Cymraeg

High profile Twitter abuse is reaching epidemic proportions

Yesterday on Get Safe Online we reported that a man had been arrested on suspicion of posting abusive Tweets to feminist campaigner Caroline Criado-Perez, who was bombarded with messages including rape threats after she successfully lobbied for a woman's face to appear on the new £10 banknote.

This is far from being an isolated incident. Regular visitors to our website will recall cases of anybody from sportspeople to the erstwhile Children's Police Commissioner for Kent getting into trouble for tweeting things they later regretted (or more to the point, were made to regret). This week, however, I've been made aware of two more highly respected (and respectable) women being threatened.

Stella Creasey. the Labour MP for Walthamstow, received some very threatening sexual tweets as a 'consequence' of declaring her support for Ms Criado-Perez. And in a totally unrelated incident, broadcaster and academic Mary Beard, Professor of Classics at Cambridge University, was the object of a post calling her a "filthy old slut" and including a sexual comment.
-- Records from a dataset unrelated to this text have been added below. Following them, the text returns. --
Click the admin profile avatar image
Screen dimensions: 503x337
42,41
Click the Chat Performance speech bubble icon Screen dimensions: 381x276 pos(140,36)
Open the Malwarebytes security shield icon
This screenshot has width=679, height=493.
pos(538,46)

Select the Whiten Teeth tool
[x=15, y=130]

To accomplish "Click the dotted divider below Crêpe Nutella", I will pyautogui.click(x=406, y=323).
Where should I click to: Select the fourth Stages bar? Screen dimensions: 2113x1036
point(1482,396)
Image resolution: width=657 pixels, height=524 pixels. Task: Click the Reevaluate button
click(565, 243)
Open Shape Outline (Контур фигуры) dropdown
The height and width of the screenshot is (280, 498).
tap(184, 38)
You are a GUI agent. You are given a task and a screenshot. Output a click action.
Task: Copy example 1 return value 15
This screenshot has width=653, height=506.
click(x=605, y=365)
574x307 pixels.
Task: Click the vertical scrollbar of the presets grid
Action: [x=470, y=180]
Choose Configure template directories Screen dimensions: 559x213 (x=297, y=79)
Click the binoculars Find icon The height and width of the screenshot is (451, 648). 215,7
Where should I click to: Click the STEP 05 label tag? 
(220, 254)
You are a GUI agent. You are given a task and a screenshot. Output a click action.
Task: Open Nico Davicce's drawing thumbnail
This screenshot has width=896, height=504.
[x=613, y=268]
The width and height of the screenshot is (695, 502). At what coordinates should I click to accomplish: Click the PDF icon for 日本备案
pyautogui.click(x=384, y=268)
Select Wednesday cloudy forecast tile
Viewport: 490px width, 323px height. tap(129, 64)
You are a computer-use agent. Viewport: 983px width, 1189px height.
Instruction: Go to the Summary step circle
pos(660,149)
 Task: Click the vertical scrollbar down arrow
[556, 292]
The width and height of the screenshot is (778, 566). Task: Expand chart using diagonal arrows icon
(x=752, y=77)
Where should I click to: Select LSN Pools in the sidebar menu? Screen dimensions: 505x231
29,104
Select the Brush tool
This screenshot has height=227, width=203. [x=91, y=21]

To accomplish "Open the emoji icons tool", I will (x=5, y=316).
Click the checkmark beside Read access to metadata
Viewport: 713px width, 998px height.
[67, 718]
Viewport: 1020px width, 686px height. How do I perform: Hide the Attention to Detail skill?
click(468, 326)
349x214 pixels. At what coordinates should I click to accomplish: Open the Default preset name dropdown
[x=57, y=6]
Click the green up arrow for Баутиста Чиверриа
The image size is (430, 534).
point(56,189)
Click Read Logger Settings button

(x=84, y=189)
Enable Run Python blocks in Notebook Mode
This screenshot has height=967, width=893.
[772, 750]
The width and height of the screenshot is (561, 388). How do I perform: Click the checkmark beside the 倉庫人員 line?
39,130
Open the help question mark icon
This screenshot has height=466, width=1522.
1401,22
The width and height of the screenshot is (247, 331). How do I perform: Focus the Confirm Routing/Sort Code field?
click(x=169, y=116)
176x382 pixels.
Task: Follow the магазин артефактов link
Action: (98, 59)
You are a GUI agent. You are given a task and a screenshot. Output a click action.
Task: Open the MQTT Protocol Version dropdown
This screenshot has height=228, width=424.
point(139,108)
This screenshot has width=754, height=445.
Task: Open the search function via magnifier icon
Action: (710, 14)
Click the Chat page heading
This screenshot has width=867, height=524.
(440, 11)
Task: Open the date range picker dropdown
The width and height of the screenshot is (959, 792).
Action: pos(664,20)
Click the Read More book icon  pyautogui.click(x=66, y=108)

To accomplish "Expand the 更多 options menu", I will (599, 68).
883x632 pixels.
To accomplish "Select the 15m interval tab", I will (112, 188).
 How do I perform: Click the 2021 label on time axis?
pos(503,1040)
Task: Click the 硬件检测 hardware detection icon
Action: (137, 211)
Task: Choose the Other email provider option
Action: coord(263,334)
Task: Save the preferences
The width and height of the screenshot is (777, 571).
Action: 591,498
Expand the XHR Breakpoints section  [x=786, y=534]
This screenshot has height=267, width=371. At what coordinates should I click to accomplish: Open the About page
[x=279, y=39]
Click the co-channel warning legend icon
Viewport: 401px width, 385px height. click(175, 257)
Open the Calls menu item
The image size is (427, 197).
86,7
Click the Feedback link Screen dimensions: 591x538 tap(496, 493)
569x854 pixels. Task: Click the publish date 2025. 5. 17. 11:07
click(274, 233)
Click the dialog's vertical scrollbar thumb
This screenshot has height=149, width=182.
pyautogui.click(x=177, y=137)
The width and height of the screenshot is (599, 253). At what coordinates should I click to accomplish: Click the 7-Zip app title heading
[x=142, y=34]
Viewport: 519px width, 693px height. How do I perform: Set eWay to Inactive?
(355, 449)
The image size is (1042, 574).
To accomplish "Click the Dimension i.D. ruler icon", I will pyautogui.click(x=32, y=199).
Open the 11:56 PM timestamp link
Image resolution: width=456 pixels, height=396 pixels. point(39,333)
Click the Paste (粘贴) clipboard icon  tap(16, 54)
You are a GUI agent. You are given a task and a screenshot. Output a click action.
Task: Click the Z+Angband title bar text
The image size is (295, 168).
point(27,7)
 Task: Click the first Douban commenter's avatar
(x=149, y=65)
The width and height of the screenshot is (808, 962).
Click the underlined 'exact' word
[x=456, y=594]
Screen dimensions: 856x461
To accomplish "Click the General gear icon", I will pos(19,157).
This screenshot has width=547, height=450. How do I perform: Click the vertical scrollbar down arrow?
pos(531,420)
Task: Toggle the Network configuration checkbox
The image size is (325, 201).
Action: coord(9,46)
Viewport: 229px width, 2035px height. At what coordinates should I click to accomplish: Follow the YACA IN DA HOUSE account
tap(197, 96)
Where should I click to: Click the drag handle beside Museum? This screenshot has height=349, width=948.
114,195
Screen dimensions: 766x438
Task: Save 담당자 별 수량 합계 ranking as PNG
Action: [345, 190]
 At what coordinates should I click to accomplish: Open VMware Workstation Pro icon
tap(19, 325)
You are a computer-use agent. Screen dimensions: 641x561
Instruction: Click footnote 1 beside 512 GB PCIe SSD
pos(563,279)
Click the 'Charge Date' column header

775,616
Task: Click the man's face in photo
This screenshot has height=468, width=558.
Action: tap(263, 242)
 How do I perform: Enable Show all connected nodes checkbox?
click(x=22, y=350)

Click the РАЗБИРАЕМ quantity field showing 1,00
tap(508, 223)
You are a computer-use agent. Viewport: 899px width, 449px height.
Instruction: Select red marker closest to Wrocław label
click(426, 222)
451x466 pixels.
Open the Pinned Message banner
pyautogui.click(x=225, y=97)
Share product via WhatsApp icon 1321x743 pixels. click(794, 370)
What did both women do in response? In a high-tech version of the age-old and very effective art of naming and shaming, they simply retweeted the posts for all the world to see. Hurrah, say I.

It seems that Twitter has now had to bow to a tsunami of opinion by introducing a button for reporting abuse on its latest iPhone app, with plans to increase the function.

And I'm delighted to see that a cross-party group of MPs led by John Whittingdale is planning on questioning the site's bosses about complaints that they've failed to take enough steps to protect people from such abuse.

Maybe the Twittersphere will become a more pleasant place for everyone with these new measures. Until something else negative comes along.